[[ Given data open ]]

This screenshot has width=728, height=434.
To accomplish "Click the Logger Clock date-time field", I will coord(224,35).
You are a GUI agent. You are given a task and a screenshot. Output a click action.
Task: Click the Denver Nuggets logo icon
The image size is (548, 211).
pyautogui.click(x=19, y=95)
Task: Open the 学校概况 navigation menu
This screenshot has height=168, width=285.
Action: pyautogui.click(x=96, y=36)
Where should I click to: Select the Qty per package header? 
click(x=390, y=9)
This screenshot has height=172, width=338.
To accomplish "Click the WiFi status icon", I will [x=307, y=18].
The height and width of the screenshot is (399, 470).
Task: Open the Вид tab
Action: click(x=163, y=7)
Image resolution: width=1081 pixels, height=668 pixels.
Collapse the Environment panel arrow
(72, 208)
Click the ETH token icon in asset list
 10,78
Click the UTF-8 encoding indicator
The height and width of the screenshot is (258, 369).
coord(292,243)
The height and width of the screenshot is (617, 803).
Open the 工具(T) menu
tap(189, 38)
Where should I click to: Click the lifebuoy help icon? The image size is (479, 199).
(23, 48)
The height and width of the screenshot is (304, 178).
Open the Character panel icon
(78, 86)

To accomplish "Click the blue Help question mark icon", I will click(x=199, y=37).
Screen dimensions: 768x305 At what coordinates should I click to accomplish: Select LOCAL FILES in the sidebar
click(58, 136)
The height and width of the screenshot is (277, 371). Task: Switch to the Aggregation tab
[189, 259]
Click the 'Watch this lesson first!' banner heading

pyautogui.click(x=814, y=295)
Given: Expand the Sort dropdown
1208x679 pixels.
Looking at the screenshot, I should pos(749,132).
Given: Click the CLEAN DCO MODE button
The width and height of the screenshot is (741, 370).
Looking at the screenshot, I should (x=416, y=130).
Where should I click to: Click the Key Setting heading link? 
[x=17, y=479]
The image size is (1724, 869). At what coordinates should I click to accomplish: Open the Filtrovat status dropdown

[[ Given data closed ]]

Work instructions — How many lines of the entries above include the word "dropdown"? Answer with the number only.

Task solution — 2